Our son Alain is no stranger to the word “atypical.” At an early age he was diagnosed with Sensory Processing Disorder and later ADHD/ADD Combined type. I will spare you our scientific lecture on what these disorders are but will say it means his behaviors are often different than what is expected of a “typical” eleven-year-old boy. Because of this, people treat him differently and negative experiences with teachers, coaches, and peers are often the norm for him, including chronic bullying by classmates this past year. For him, a typical experience in sports and the classroom has become one of broken trust, anxiety, and frustration which has eroded his confidence and self-esteem. He has been needing an atypical experience and we finally found it in Flagstaff Revolution.
This program is the first one where Alain walked out onto the field and was immediately accepted by coaches, parents, and players and then treated like everyone else.
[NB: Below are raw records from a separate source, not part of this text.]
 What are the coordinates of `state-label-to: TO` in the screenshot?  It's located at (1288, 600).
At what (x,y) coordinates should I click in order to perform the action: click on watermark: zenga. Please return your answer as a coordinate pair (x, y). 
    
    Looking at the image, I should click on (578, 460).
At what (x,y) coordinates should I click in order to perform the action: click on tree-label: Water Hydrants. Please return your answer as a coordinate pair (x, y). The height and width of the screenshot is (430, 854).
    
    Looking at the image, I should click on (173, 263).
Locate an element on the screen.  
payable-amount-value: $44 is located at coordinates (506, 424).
And not just on day one – but at each practice and scrimmage and game. His successes were celebrated and his mistakes were corrected and learned from, just like everyone else. Many of the boys on the team have been playing together for years and it would be natural for them to not immediately accept an outsider. However, when we’ve asked Alain if anyone has picked on him or been mean his response has been “No way, the coaches would never allow it”. That right there is a true testament to how this organization is run. Flagstaff Revolution isn’t just developing great soccer players, they are developing great humans.
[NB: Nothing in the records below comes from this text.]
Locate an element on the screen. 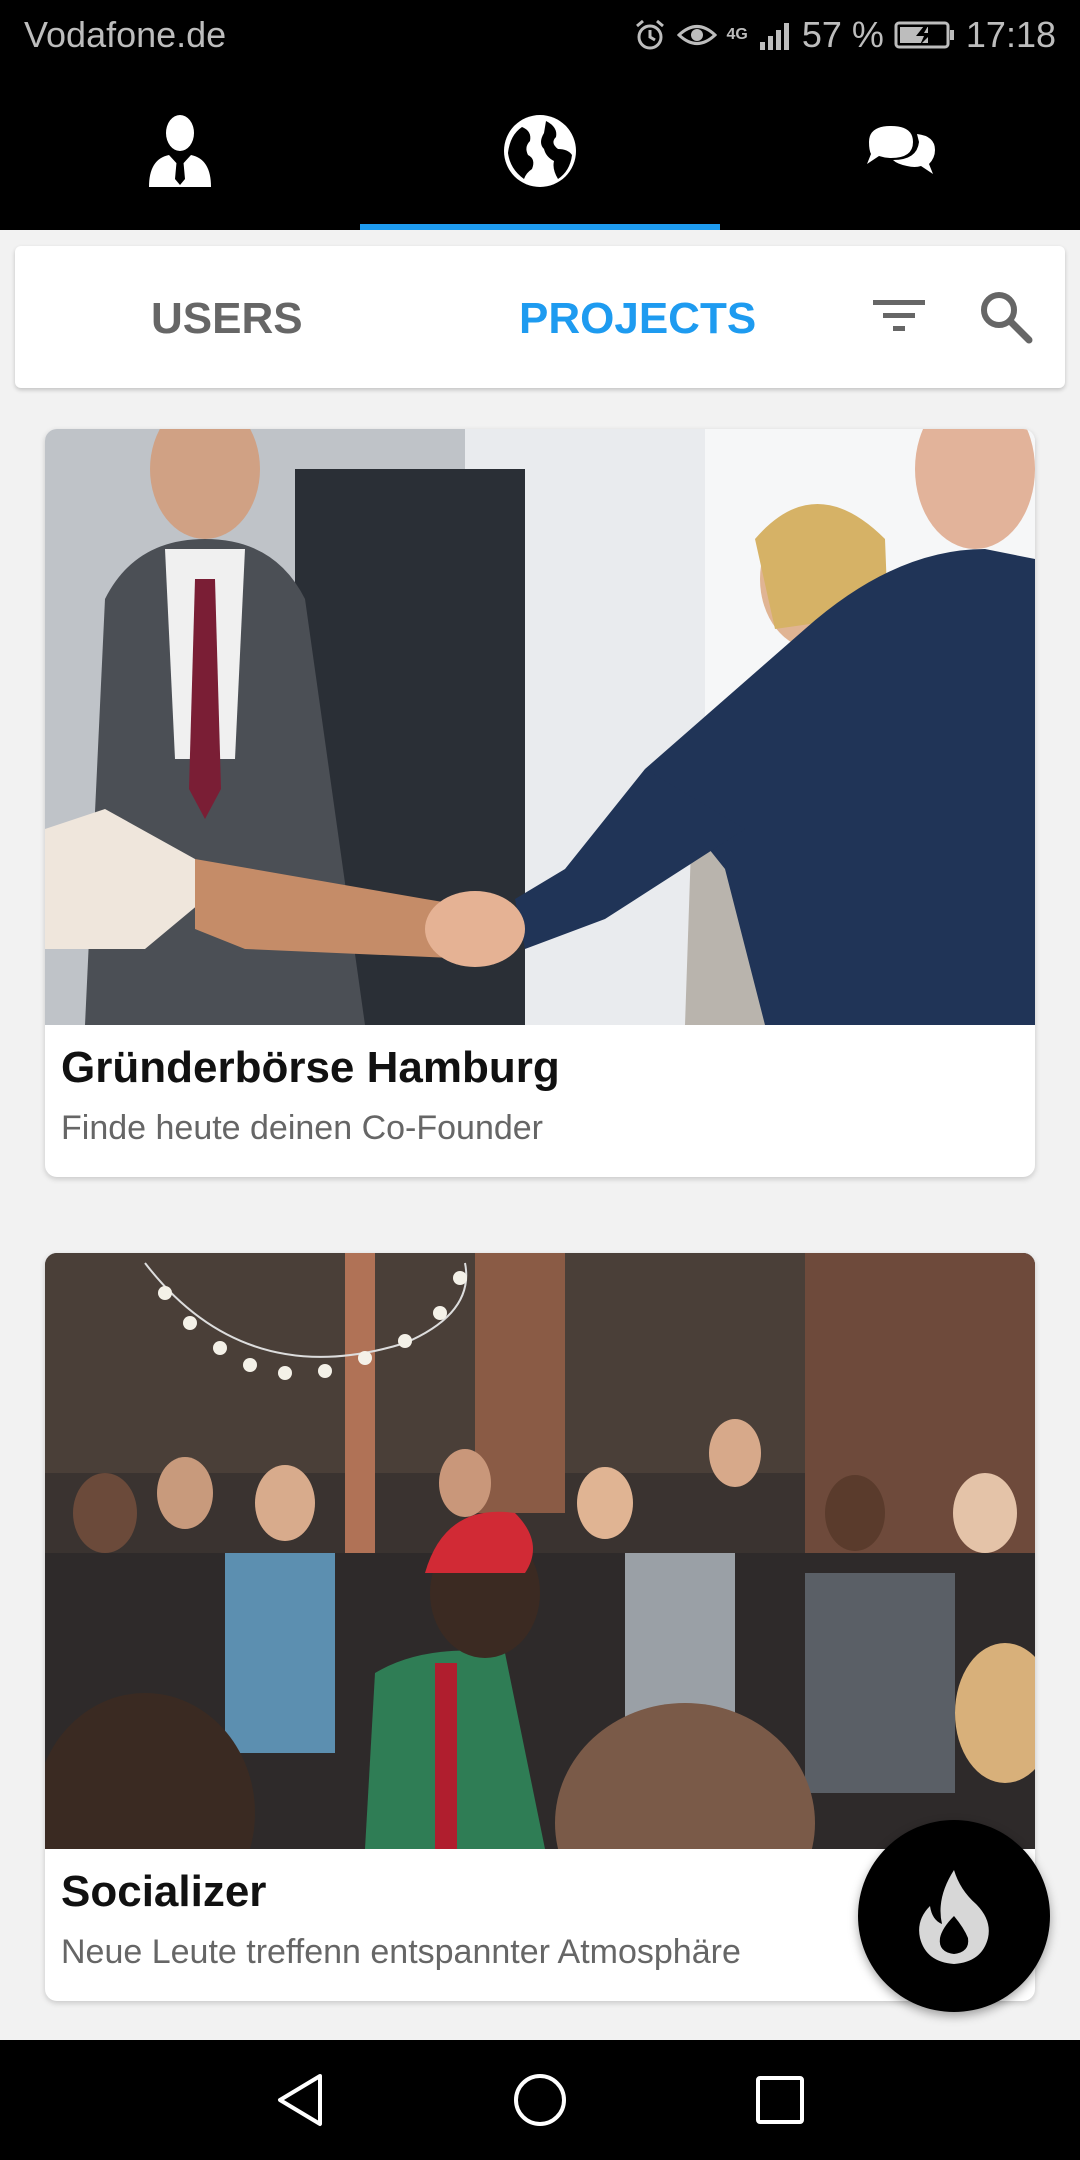  system-nav-bar is located at coordinates (540, 2100).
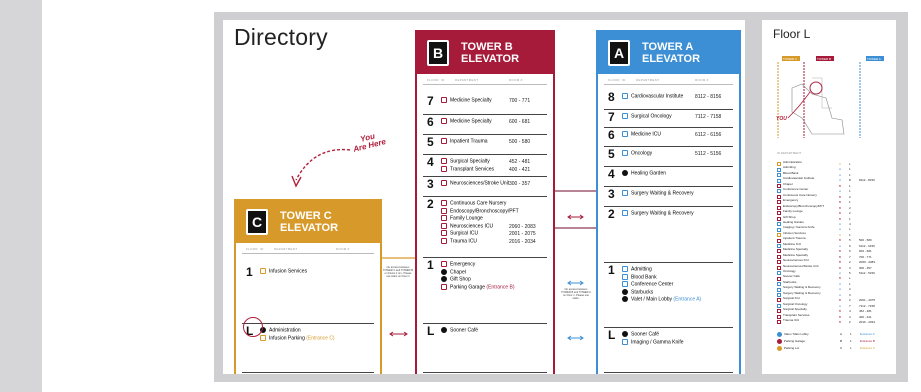  What do you see at coordinates (834, 228) in the screenshot?
I see `legend-row: Imaging / Gamma Knife A L` at bounding box center [834, 228].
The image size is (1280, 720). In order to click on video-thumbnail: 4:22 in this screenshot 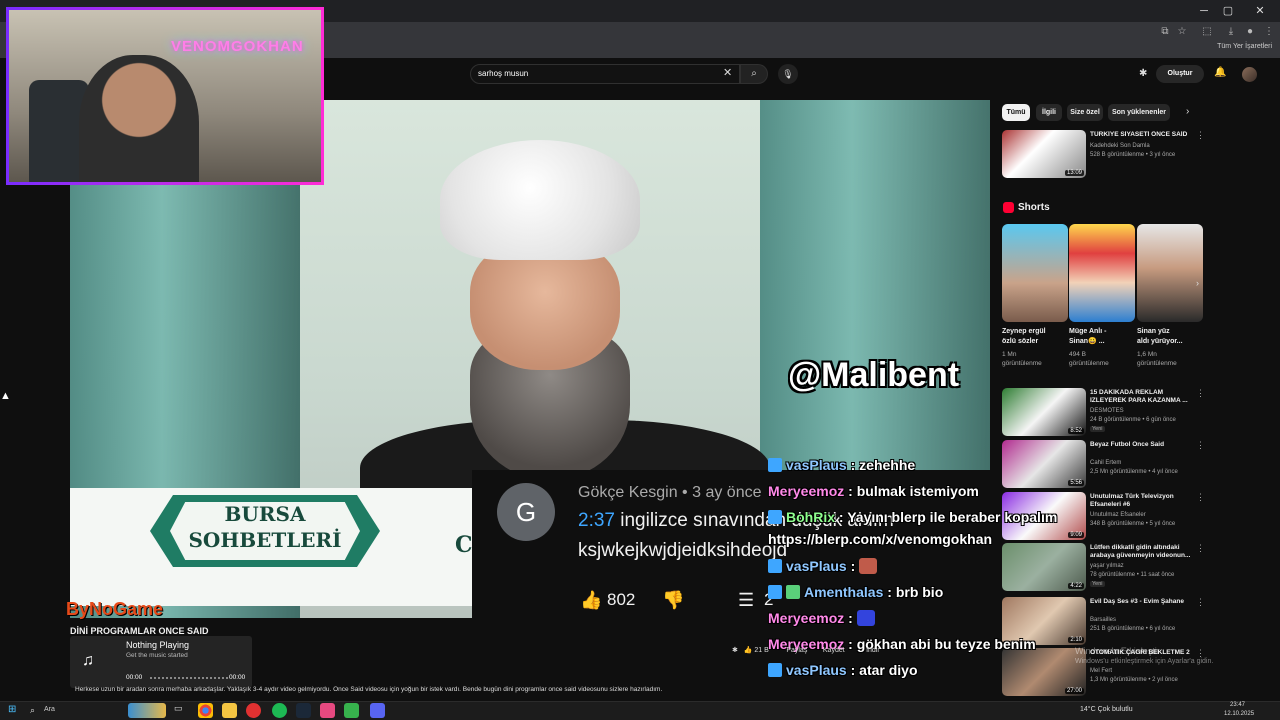, I will do `click(1044, 567)`.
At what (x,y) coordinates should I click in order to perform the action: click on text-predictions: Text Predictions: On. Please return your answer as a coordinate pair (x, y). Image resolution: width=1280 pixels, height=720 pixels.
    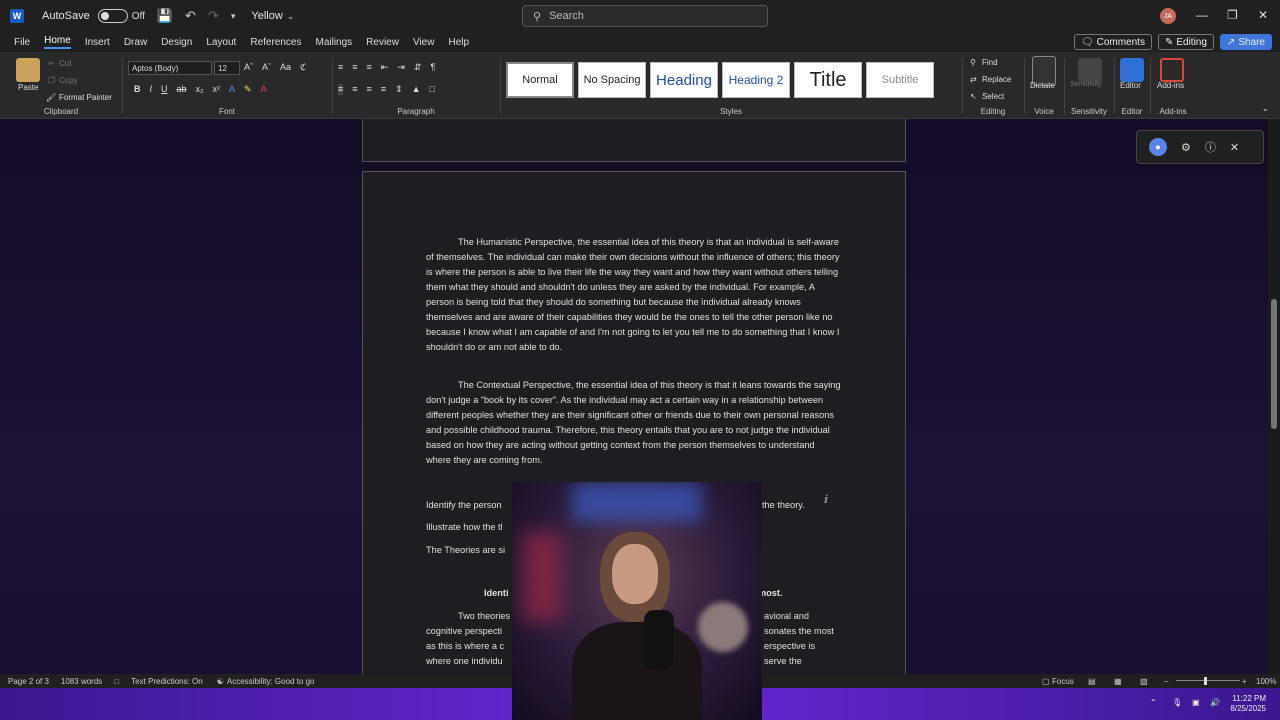
    Looking at the image, I should click on (167, 682).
Don’t get me wrong, they are developing great soccer players, too! With the possession-based curriculum, additional keeper clinics, and the wealth of knowledge the coaches possess we have watched Alain, and the entire team, develop and grow on a weekly basis. When Alain took an interest in playing keeper, Coach Kirk fostered this interest by sending us videos of Tim Howard (who has Tourette’s Syndrome, by the way) setting the record for the most saves in a Men’s World Cup game. Alain LOVED it and went on to have his own amazing moments when he had the opportunity to play keeper in a tournament. He made save after save, including one diving PK, and earned Man of the Match from his coaches two games in a row and later, Man of the Tournament. He was so proud and rode that high for weeks.
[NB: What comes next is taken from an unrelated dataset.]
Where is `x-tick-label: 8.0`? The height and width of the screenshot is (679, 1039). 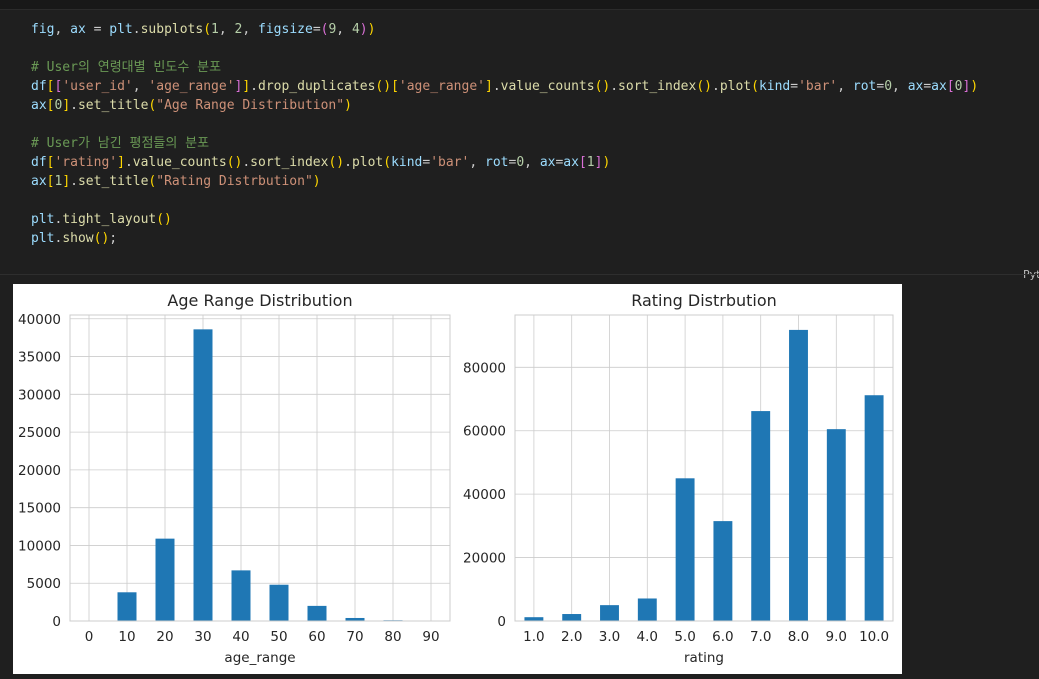 x-tick-label: 8.0 is located at coordinates (798, 637).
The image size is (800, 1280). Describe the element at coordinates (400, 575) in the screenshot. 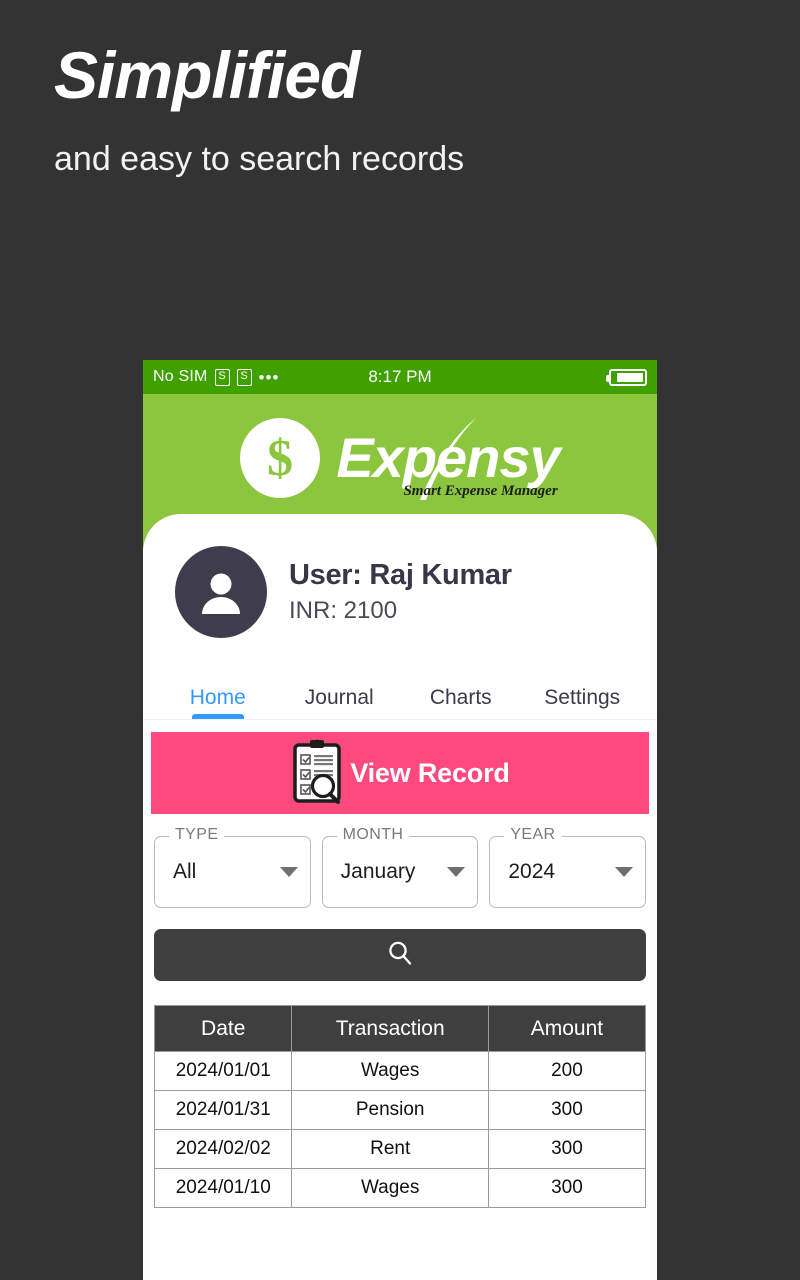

That tournament will be something he remembers forever. But for Matt and I? We will remember how he has learned what it ACTUALLY means to be part of a team and have respect, and in turn respect your teammates and coaches. We will remember how he looks forward to going to soccer practice and is bummed out when it’s canceled (even though cancelation might mean more time for video games). We will remember how he’s learning to put in the hard work to get better and constantly improve. But most of all, we will remember how his confidence, self-esteem, and self-worth have grown and how atypical this experience has been. The beauty of the word atypical is that it can also mean exceptional, extraordinary, or unique, and those are also accurate words to describe Flagstaff Revolution.